### Task statement
Gather every line of the listing that contains the word "image" and copy each one out in full.

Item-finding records
┄┄┄┄┄┄┄┄┄┄┄┄┄┄┄┄┄┄┄┄

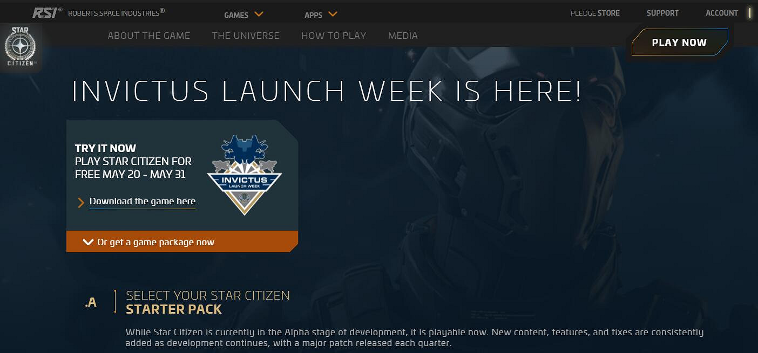Open the About the Game tab
The image size is (758, 353).
pyautogui.click(x=149, y=36)
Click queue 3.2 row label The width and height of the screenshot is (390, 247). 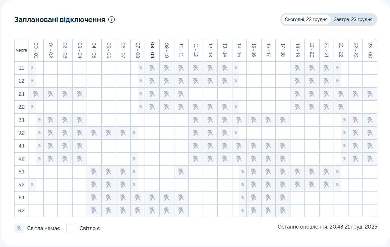22,133
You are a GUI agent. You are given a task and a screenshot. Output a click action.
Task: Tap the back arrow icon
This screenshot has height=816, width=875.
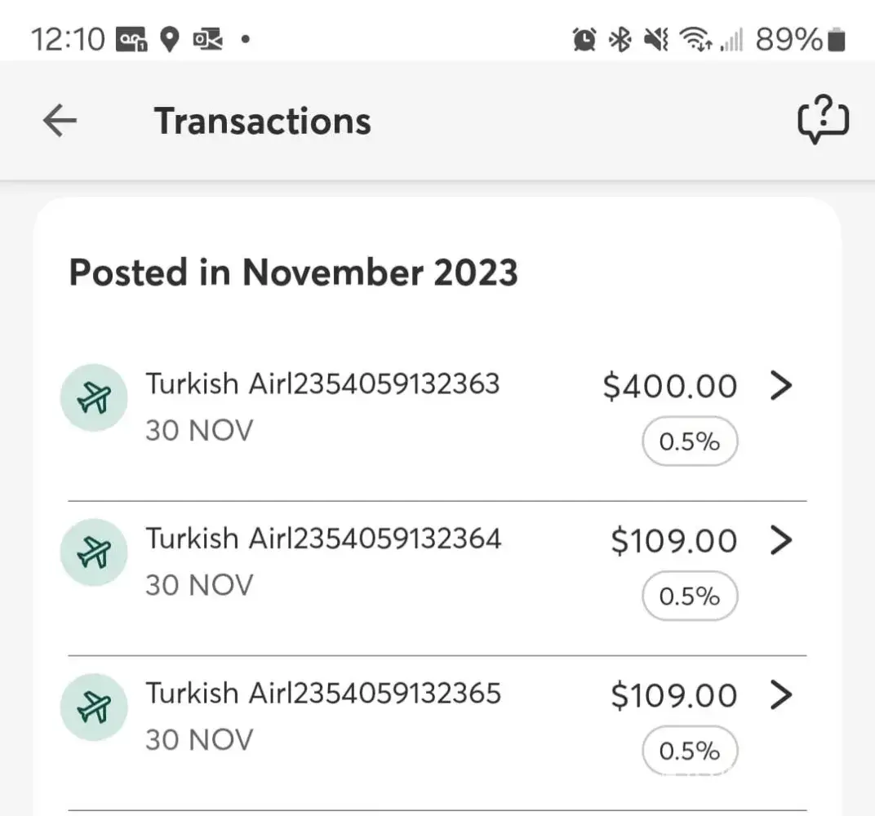coord(60,121)

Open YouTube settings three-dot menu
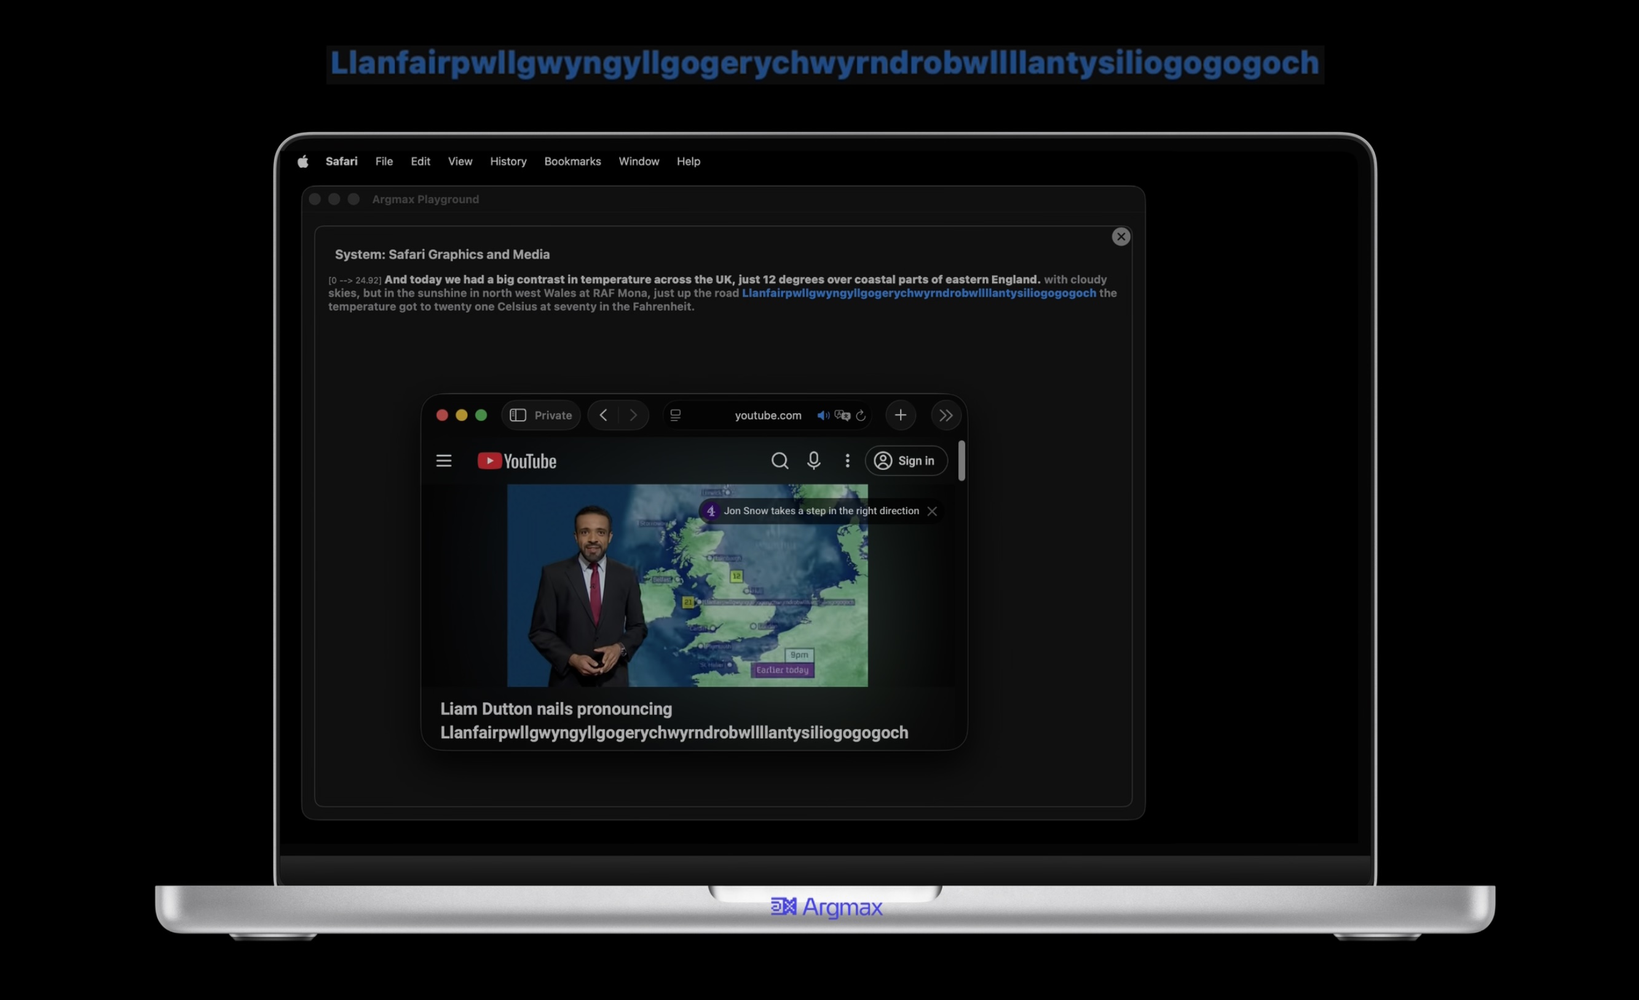click(x=847, y=460)
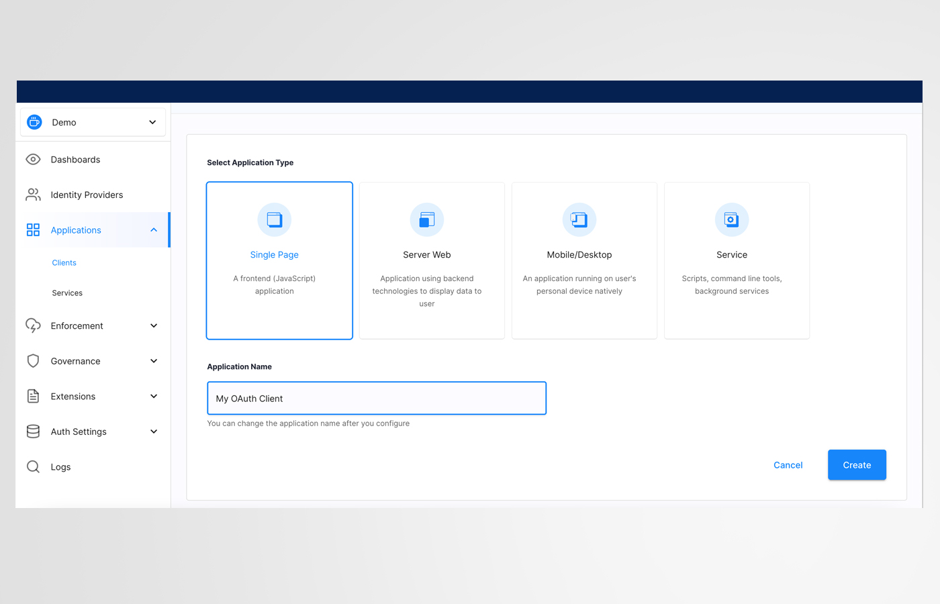Open Logs using the magnifying glass icon
Screen dimensions: 940x604
[33, 466]
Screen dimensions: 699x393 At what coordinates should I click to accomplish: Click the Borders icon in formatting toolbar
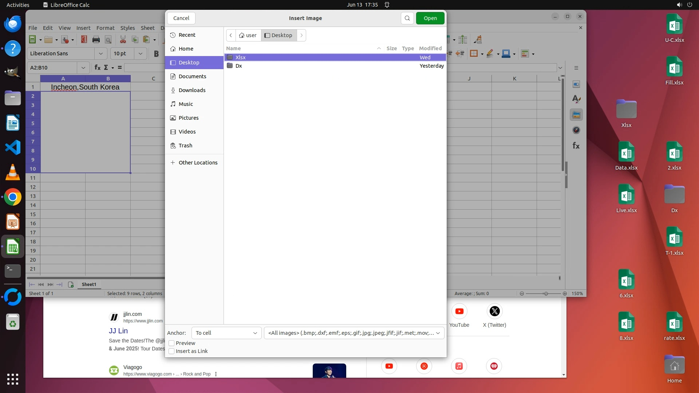474,54
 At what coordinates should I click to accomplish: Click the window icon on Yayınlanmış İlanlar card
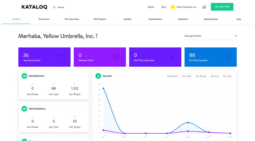coord(61,57)
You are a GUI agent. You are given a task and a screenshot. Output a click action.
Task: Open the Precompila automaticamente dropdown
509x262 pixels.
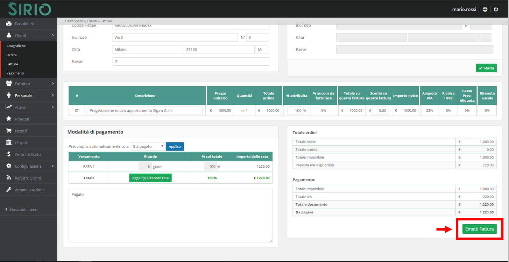147,147
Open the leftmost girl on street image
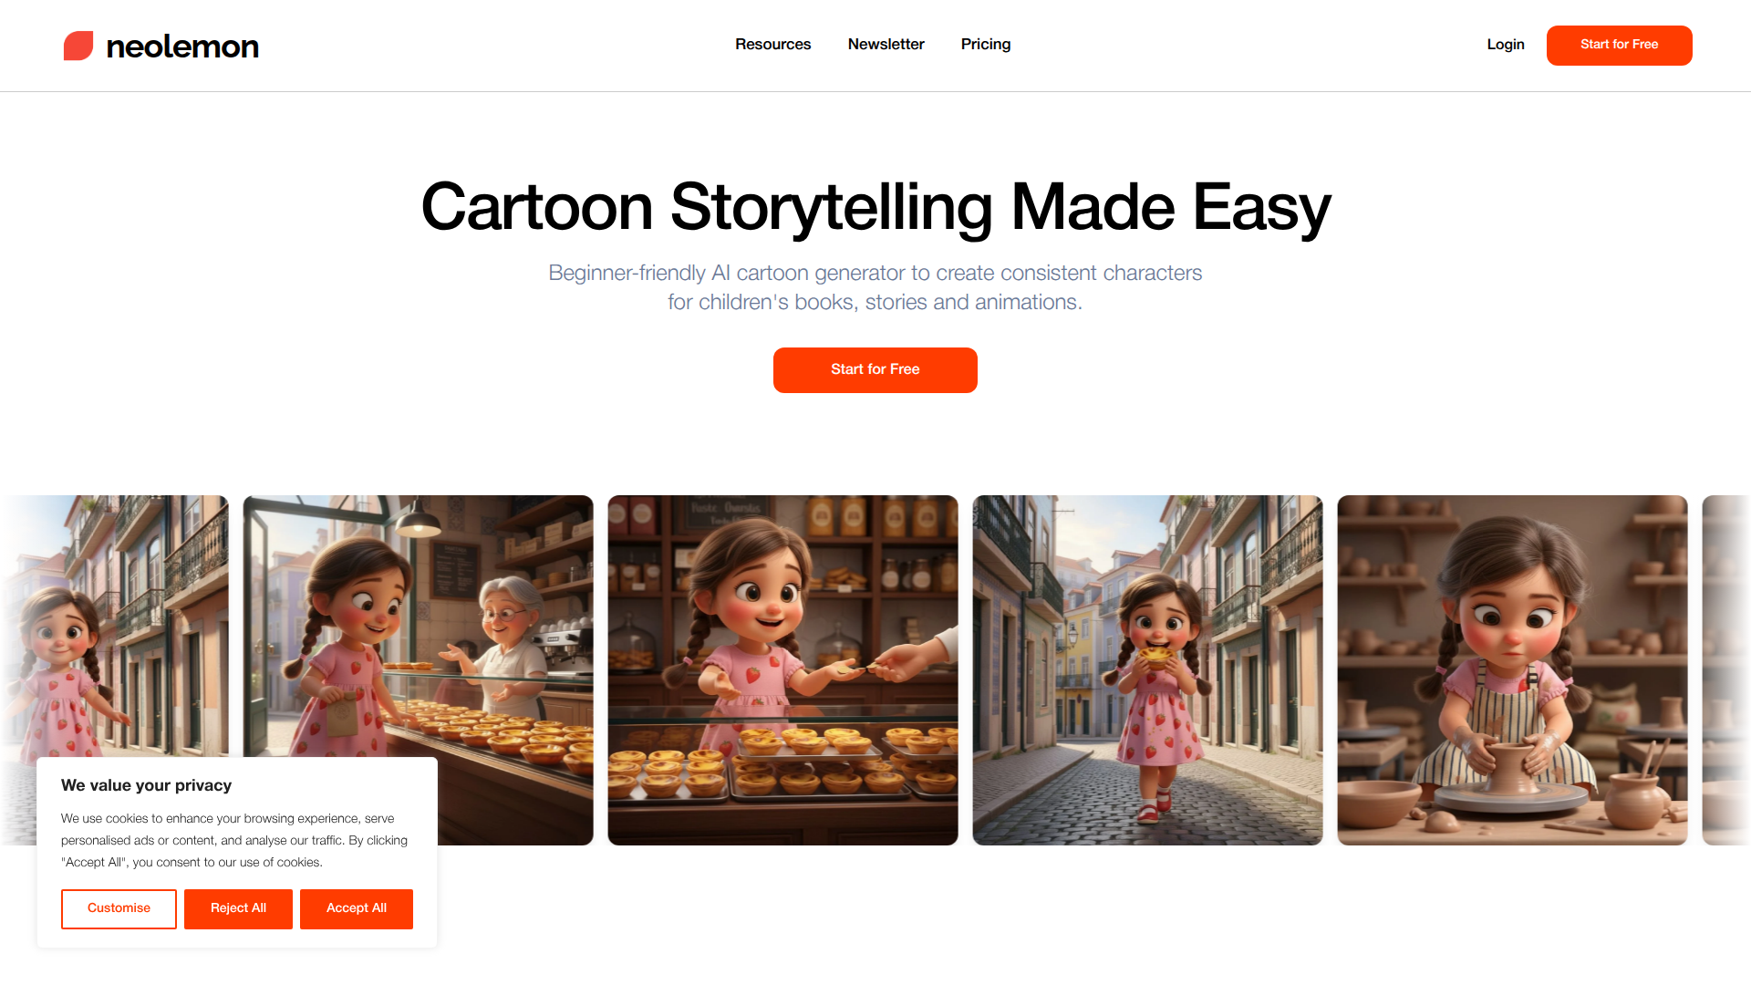1751x985 pixels. click(x=114, y=626)
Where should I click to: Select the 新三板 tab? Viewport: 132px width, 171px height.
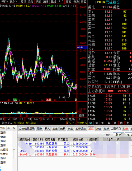(x=11, y=128)
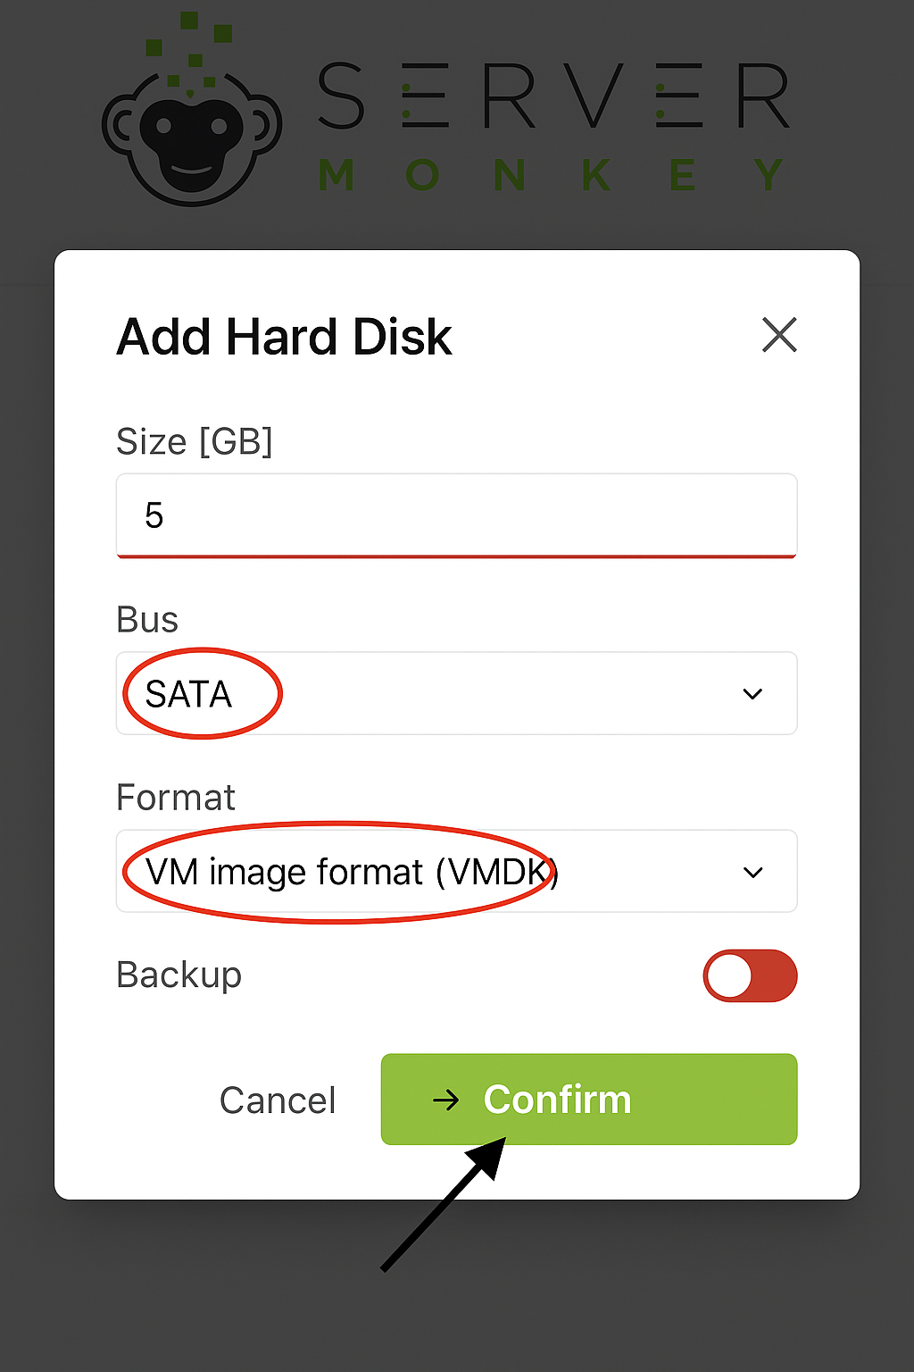Screen dimensions: 914x1372
Task: Close the Add Hard Disk dialog
Action: pyautogui.click(x=779, y=335)

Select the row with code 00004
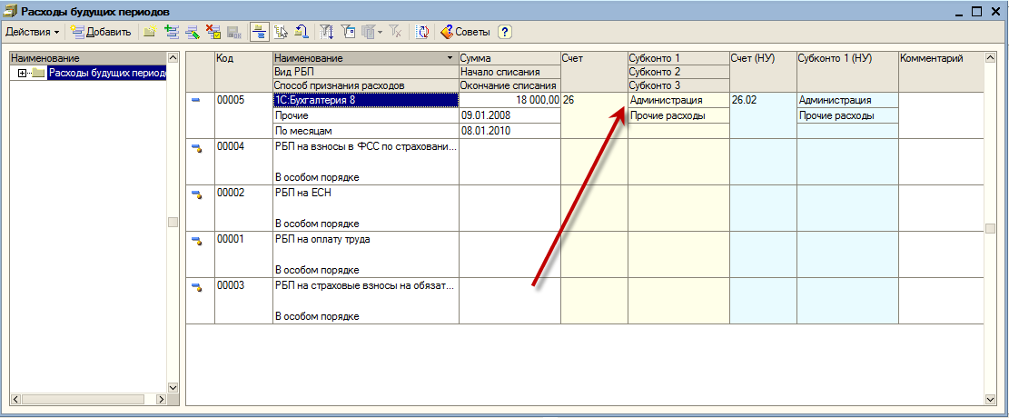[231, 146]

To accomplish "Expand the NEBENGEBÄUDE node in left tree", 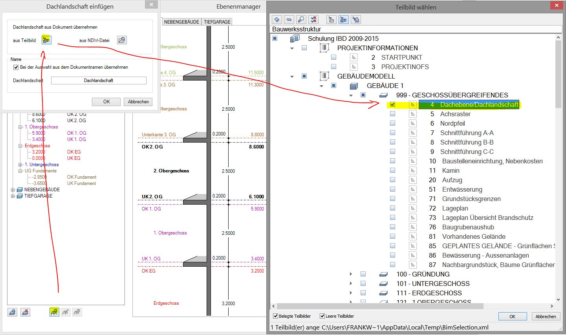I will 13,190.
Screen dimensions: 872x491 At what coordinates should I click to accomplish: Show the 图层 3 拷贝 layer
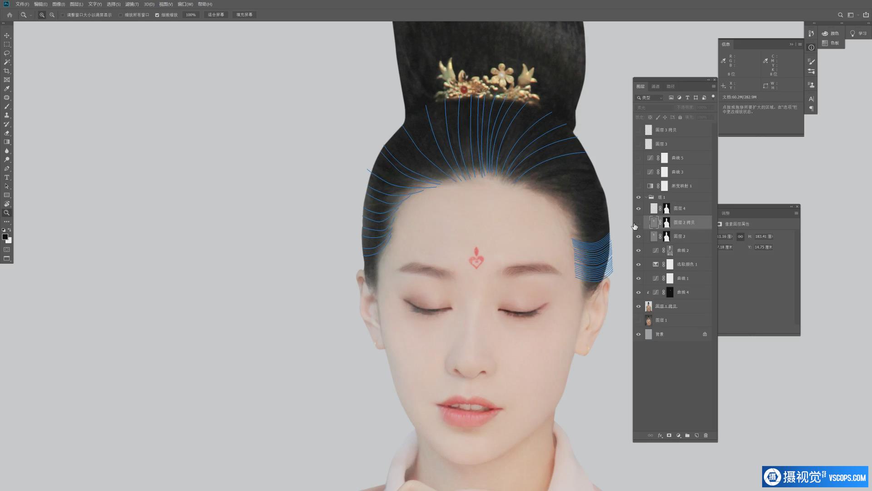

┄┄┄┄┄┄┄┄┄┄┄┄┄┄┄┄┄┄┄┄

### Task answer
The image size is (758, 353).
Open the leftmost girl on street image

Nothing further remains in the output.